Depuis des milliers d’années, les soldats utilisent des drapeaux blancs pour signifier leur capitulation. La plupart des historiens pensent que les bannières blanches ont d’abord fait leur apparition parce qu’elles étaient faciles à distinguer dans le feu de la bataille. Comme le tissu blanc était courant dans l’Antiquité, il se peut aussi que les troupes aient improvisé avec le matériel dont elles disposaient. Le drapeau blanc s’est ensuite bien établi dans les guerres occidentales, mais les preuves montrent qu’il a également vu le jour de façon indépendante en Chine pendant la dynastie orientale des Han, au cours des trois premiers siècles après J.-C. La couleur blanche a longtemps été associée à la mort et au deuil en Chine, de sorte que ses soldats ont peut-être adopté des drapeaux blancs de reddition pour montrer leur chagrin face à la défaite.

Dans l’histoire plus récente, le drapeau blanc est devenu un symbole internationalement reconnu non seulement pour la reddition mais aussi pour la volonté d’initier des cessez-le-feu et de mener des négociations sur le champ de bataille.
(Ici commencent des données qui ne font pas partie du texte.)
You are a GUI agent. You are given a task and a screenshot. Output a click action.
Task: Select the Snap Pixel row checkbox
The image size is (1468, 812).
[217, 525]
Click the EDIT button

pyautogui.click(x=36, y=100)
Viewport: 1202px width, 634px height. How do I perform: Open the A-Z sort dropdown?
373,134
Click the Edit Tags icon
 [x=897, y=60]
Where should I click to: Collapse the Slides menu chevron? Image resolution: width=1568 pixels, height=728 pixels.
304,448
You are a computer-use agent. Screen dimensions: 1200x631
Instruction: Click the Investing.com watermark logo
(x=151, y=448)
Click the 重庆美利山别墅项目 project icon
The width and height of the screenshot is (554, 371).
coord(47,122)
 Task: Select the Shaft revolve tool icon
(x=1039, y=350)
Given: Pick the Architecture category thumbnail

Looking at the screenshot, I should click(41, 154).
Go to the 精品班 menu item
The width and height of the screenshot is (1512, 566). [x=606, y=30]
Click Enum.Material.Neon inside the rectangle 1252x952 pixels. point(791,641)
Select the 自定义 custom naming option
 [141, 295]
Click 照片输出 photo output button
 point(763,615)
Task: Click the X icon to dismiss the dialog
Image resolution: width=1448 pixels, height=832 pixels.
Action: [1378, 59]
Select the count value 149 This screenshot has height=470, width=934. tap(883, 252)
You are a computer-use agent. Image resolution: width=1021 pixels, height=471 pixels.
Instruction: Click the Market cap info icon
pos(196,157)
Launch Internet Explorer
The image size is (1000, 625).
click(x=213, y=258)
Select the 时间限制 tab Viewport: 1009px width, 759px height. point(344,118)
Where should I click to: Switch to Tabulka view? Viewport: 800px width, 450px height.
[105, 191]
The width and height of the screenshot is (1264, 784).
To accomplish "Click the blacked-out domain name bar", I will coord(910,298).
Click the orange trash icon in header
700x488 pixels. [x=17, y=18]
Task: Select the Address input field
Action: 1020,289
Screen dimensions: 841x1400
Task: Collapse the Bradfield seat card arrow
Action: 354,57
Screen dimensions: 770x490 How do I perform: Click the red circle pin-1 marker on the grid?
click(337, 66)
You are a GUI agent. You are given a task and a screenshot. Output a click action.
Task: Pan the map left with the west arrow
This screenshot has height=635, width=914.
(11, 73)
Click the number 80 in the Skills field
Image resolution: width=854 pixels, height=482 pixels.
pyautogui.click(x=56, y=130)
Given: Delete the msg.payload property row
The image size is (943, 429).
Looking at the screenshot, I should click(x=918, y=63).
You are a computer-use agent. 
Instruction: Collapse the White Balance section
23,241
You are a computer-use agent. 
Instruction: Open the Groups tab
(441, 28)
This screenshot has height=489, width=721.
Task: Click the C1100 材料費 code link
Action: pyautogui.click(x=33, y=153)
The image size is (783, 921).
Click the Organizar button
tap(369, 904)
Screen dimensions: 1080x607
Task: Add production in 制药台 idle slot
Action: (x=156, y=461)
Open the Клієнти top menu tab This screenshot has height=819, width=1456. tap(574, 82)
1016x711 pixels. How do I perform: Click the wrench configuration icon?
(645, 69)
Les hérauts médiévaux portaient des baguettes et des étendards blancs pour se distinguer des combattants, et les soldats de la guerre civile agitaient des drapeaux blancs de trêve avant de recueillir leurs blessés. Les différentes significations du drapeau ont été codifiées par la suite dans les conventions de La Haye et de Genève des 19e et 20e siècles. Ces mêmes traités interdisent également aux armées d’utiliser le drapeau blanc pour simuler une reddition et tendre une embuscade aux troupes ennemies.